Monday, August 29, 2011

Recommended radio piece: BBC's "Twenty Minutes: Quakers Don't Sing"

BBC Radio's Twenty Minutes: Quakers Don't Sing

http://www.bbc.co.uk/iplayer/episode/b013xq72/Twenty_Minutes_Quakers_Dont_Sing/

This was announced at the rise of Meeting for Worship yesterday, and we made sure to listen when it was broadcast last night.  Some F/friends in the States also heard it and passed the link on to the Quaker Pagans email list.  It's both fun and deeply moving. 
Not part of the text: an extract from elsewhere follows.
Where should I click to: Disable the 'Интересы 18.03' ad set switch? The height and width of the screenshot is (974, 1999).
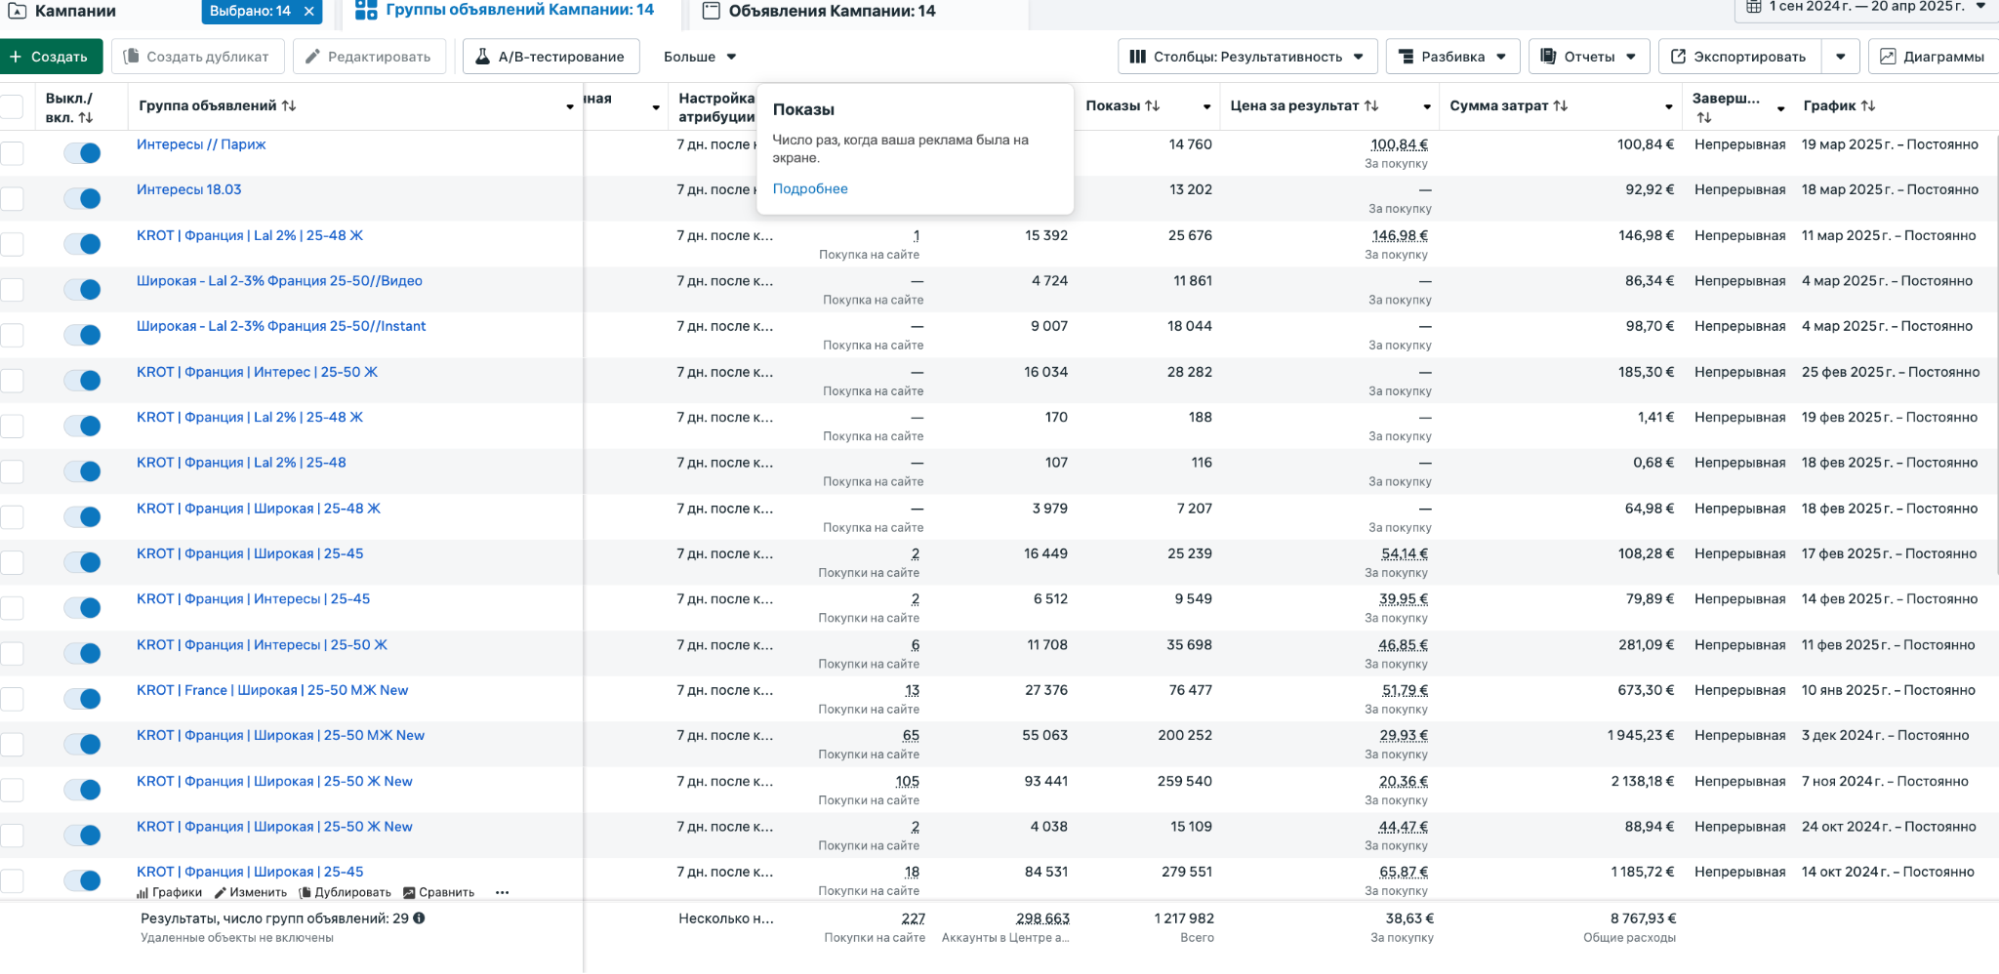pos(83,198)

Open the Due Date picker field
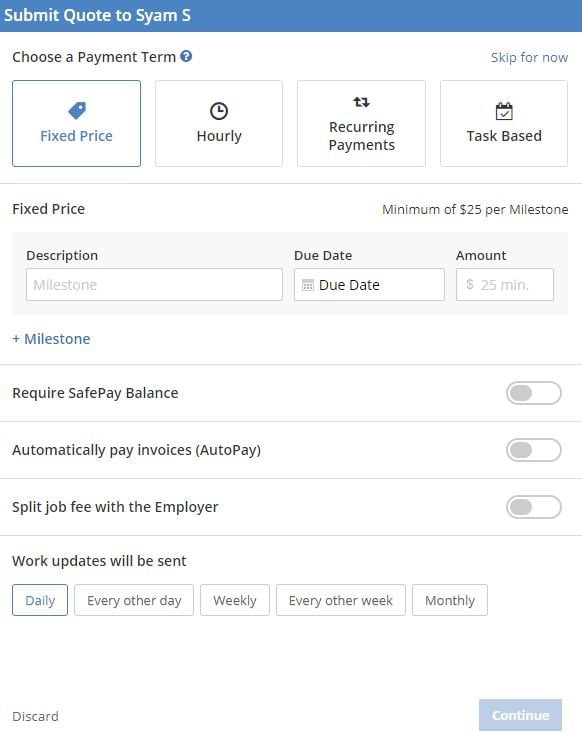[x=369, y=285]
Many creative people have found a spiritual home amongst the Quaker movement in our noisy modern world but one thing seems to be missing from this most peaceful of all gatherings - music. Dame Judi Dench, novelist Margaret Elphinstone and the composer Sally Beamish contribute to a montage of thoughts, akin to a Quaker meeting discussion, and reveal their own relationships with silence and music.

The Quaker part starts at about time mark 3:30.  Enjoy! 

(The broadcast is available on-line through 8:30 PM British Summer Time on 4 September.)

Friday, August 26, 2011

Recommended article: Selina Rifkin's "Cauldron to Kitchen: Pagan Kosher"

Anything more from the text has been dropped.